Both parties at odds on how to fix the problems
Republicans oppose raising the payroll tax while many Democrats reject restraints in the growth in Social Security, such as raising the retirement age or eliminating annual cost of living increases.
Instead, Sen. Sherrod Brown, D-Ohio, wants to impose payroll taxes on families earning more than $250,000 annually, saying “the place to start is not cutting the benefits workers have earned … “it’s looking at why Ohioans who make $50,000 a year are paying Social Security taxes on 100 percent of their income while millionaires and billionaires are not.”
Last December, however, the CBO calculated that imposing the payroll tax on earnings greater than $250,000 only extends the solvency of the Social Security trust funds to the year 2044.

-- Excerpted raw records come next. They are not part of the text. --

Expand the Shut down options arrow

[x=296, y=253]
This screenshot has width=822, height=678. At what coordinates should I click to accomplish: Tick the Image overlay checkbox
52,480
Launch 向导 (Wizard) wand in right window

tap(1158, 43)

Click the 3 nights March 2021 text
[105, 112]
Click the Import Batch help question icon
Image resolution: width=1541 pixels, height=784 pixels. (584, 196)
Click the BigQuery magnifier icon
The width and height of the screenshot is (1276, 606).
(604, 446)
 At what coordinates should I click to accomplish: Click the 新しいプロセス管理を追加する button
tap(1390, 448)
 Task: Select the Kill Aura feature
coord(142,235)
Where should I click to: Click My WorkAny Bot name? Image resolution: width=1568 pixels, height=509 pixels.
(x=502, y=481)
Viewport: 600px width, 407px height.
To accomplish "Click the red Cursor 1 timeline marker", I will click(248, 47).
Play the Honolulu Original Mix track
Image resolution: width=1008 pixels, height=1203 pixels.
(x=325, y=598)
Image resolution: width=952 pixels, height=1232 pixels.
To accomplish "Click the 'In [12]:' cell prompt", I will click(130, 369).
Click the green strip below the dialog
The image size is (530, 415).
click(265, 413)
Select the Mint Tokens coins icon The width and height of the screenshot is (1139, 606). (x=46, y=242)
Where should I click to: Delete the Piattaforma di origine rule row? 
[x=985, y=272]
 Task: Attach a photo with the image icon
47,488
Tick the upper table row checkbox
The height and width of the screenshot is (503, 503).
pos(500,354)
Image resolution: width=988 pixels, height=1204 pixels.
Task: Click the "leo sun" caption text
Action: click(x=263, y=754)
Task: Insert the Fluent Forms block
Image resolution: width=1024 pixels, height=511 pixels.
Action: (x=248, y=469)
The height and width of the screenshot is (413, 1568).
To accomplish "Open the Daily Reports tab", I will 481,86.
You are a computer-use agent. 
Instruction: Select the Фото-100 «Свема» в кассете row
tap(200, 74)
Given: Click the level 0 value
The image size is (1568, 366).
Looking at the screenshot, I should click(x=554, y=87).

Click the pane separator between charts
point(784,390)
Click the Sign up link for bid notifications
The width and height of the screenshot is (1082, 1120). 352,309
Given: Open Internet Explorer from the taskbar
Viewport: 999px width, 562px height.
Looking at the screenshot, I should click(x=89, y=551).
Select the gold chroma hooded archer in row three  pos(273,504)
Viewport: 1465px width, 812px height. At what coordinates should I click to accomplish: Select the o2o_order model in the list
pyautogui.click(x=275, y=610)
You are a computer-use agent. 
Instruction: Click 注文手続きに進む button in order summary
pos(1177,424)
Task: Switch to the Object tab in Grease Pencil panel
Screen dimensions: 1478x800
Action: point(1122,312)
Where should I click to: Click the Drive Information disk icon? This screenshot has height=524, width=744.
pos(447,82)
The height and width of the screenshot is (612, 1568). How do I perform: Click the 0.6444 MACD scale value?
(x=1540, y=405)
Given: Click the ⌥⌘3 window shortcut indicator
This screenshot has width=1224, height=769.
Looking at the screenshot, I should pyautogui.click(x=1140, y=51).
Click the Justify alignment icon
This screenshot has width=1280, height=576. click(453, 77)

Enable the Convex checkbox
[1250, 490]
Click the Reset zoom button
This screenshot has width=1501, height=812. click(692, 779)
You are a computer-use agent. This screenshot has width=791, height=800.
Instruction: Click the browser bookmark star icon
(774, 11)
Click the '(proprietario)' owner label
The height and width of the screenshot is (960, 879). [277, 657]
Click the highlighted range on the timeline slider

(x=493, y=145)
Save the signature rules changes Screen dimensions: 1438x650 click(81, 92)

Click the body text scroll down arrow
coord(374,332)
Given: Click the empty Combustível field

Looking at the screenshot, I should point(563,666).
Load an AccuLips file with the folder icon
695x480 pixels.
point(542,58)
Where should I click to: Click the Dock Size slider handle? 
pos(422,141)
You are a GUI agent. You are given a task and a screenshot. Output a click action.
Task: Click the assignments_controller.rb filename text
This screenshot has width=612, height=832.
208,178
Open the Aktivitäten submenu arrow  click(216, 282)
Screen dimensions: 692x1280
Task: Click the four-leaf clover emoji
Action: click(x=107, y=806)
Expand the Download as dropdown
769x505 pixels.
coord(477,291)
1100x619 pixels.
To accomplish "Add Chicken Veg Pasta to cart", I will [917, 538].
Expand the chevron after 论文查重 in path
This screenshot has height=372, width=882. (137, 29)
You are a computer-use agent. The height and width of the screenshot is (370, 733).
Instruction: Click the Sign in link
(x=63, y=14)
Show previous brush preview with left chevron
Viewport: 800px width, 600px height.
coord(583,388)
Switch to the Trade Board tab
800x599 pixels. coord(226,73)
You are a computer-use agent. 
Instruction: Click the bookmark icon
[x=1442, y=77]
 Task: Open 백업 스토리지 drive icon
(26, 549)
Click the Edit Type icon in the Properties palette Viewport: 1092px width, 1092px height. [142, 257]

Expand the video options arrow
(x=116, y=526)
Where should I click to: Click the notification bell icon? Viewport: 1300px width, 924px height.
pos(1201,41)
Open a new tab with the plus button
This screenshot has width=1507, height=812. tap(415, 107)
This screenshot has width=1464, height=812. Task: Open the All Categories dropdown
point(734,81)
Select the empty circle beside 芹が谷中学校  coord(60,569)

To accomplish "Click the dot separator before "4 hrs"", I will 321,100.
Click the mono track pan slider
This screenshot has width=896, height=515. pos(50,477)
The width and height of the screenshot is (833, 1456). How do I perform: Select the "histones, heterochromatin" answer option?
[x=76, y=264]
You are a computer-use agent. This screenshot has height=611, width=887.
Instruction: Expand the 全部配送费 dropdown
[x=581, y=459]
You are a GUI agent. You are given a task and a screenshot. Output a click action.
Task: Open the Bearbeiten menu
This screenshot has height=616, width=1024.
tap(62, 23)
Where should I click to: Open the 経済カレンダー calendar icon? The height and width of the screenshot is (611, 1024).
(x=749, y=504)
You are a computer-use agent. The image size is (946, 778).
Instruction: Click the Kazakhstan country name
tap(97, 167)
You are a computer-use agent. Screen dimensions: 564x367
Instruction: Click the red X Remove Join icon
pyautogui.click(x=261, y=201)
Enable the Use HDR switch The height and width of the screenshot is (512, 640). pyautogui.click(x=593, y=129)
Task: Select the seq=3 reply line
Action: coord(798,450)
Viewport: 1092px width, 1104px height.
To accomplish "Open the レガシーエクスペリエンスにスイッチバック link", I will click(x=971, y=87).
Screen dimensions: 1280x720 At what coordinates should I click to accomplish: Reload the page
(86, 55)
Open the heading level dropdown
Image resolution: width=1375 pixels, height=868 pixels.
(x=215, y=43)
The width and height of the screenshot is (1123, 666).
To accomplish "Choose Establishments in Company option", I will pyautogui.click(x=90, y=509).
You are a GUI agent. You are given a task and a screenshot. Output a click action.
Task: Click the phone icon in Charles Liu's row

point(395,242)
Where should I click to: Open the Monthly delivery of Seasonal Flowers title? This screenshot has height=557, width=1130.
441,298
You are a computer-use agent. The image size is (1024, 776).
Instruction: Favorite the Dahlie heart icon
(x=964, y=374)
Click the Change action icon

“Everybody needs to take a deep breath and sit back and look at the reasonable options for reforms,” said Bixby. “You cannot approach this (by saying) it has to be all spending cuts or all tax increases.”
Adcock’s organization supports taxing all earnings above $132,900 and raising the Social Security payroll tax to 7.4 percent for workers and 7.4 for their employers, a move he said would extend solvency for 75 years.
The divisions between the two parties and the political atmosphere is so toxic, many analysts fear that Congress will wait until the eleventh hour to devise a solution.
“The general sentiment is a compromise will probably happen in 2034,” said Christian Weller, a senior fellow at the left-leaning Center for American Progress, a non-profit organization in Washington.
“At the time the trust funds are exhausted, politicians will have to sit down and negotiate a solution rather than telling people they will get 80 cents on the dollar,” Weller said. “That’s probably political suicide.”
BY THE NUMBERS
2026: Year Medicare's hospital insurance fund is expected to be depleted.
2052: Year Social Security's disability fund is expected to run out, 20 years later than what was projected last year.